Students Learn Plenty Despite Shortened Study Abroad Trip


During spring break, many NC State students take time away from classes to continue learning abroad. That’s what 18 College of Agriculture and Life Sciences students opted for this March before their trip was cut short due to the coronavirus pandemic.

The NC State students, a Delaware Valley University student and five NC State faculty and staff members left Thursday, March 5, for an experiential learning adventure in the Netherlands. The 10-day study abroad program allows students to learn about agricultural innovations, agritourism, agricultural policy and agri-food products in the Netherlands — the second-largest agricultural exporter in the world, after the United States.

group of students doing a wolfpack sign with their hands

Before reaching the Netherlands, the group of 24 made their way to Brussels, Belgium. After wandering through central Brussels, soaking in the culture and food, students attended two lectures at the European Union Commission. Students Joel Amador-Batten and Ashlee George said they learned about how the European Union was formed and the progress they have made to improve the lives of its citizens. 

“It was interesting that the entire unification process began with coal and steel as these were important commodities for growth of cities and for weaponry,” Amador-Batten and George shared in their study abroad blog. They also learned about the legislative process and why the United Kingdom left the European Union.

Students also heard from Dutch national Johan Van Gruijthuijsen regarding agriculture in the European Union and how it’s fundamentally different from that in the United States. 

Cows in a dairy barn
Bonger’s Dairy Farm. Photo by Alli Perruquet

After spending the day in Belgium, the group bustled off to the Netherlands. They visited Bonger’s Dairy Farm and learned about how the operation uses automatic milking machines to not only help milk cows, but also to record production data. While in the Netherlands, the group visited Wageningen University and talked with Dorf Straathof, head of the Plant Sciences Research Department, about the university’s focus on research, government and business. Part of their visit included a tour of the Wageningen Greenhouse.

NC State students Jarret Warner, Jen Gerbe and Alli Perruquet at Wageningen Greenhouse. Photo by Jarret Warner

The group then made their way to Amsterdam, where they learned their trip would come to an unexpected end.

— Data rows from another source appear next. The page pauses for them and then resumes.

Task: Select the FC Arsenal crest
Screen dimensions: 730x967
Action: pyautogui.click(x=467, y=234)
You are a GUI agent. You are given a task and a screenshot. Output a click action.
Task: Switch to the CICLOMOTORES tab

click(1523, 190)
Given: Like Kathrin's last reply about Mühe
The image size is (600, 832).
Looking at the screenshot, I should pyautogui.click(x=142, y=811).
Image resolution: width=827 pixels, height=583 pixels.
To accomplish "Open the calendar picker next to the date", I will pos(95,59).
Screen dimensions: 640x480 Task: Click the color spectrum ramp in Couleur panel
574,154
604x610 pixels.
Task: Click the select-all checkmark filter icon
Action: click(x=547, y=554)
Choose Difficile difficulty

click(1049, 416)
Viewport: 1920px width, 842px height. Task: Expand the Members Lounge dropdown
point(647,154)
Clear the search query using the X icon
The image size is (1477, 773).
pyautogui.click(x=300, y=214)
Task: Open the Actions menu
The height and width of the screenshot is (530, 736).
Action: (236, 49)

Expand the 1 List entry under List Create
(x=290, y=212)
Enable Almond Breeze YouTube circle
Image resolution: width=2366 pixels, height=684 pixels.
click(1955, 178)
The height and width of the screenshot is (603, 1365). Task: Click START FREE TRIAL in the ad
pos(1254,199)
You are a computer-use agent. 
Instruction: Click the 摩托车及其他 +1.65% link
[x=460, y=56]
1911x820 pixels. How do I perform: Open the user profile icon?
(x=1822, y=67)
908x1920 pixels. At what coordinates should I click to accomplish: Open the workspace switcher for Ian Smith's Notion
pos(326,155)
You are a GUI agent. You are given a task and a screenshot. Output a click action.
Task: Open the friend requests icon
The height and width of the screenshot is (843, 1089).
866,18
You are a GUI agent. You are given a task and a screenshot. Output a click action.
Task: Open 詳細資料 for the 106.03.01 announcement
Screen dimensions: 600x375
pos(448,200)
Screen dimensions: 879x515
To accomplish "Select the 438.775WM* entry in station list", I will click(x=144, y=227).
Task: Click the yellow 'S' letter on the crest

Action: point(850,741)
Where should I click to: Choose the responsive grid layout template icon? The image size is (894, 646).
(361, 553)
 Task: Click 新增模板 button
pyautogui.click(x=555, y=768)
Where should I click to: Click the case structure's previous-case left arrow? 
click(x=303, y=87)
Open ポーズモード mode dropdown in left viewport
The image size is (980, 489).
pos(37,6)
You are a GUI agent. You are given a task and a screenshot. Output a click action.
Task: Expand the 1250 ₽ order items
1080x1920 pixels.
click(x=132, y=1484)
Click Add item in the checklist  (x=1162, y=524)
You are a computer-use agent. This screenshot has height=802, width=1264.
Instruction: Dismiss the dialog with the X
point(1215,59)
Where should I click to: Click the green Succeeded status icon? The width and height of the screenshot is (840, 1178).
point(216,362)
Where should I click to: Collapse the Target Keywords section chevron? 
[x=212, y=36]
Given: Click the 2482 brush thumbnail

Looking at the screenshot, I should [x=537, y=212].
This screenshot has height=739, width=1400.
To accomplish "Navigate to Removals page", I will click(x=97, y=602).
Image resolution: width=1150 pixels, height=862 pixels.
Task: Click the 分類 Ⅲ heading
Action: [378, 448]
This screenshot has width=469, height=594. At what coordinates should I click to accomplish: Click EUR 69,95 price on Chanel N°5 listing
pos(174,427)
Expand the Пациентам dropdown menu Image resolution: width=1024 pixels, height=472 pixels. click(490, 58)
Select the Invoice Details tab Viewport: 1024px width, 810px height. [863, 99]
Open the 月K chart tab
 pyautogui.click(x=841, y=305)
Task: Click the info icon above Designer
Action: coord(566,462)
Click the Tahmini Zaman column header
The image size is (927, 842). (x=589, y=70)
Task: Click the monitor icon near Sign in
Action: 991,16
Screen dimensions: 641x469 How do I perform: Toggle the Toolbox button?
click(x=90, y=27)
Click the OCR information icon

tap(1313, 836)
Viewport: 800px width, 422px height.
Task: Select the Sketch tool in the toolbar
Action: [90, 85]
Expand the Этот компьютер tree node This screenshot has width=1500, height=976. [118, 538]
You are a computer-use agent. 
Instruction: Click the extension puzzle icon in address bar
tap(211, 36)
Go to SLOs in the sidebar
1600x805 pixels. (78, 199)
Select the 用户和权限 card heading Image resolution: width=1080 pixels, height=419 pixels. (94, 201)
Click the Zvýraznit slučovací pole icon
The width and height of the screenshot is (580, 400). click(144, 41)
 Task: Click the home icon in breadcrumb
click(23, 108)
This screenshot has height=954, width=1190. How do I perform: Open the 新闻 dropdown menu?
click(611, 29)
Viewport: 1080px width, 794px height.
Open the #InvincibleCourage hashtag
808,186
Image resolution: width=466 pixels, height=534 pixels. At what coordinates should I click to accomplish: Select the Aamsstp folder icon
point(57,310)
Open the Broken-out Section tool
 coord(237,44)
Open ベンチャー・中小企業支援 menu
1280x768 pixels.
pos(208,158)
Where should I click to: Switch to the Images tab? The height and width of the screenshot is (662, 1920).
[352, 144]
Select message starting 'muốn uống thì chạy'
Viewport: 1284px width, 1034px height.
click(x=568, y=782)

“At about 2:15 a.m. local time, we received the message that most of Europe was elevated to risk level 3 and that the president issued a travel ban starting on Friday. After some consideration, the university also sent us a come-home message. We packed quickly and got on the 4:47 a.m. train and to the airport just after 5 a.m.,” the group shared on their travel blog.  

“One of our staff members and six students were able to get on a flight to Boston that left at 9:15 a.m. The rest of our group flew to Washington, DC,” said Melissa Hendrickson, program director and coordinator of the associate’s program in agribusiness management. “We were not able to get a flight from D.C. to Raleigh. We rented minivans and drove home. All of us arrived safe and sound.”

Upon returning to the U.S. Hendrickson said they followed proper protocol from the president and the university to self-quarantine for 14 days.  

“We made our plans of how we were going to implement that and how we were going to convey that plan to the university,” Hendrickson said. 

“This period brought us closer together as a group, and we were all watching out for each other,” said Ethan Renfro, a first-year student majoring in agricultural education. “We all had a truly amazing and incomparable time while abroad, and I think I speak for everyone when I say that it was an experience I will never forget and that I enjoyed deeply.”

Peyton Gardner, a freshman in horticultural science, said the entire group is grateful for Alyssa Degreenia, internship coordinator in the Agricultural Institute.

“She handled the entire situation with grace and poise,” Gardner said. “She made tough decisions that ultimately resulted in us returning home in a safe and timely fashion. Even though the situation was a worst-case scenario … the way our advisors handled it gave me complete faith in university faculty, and I have no fear or hesitation about planning future study abroad experiences.”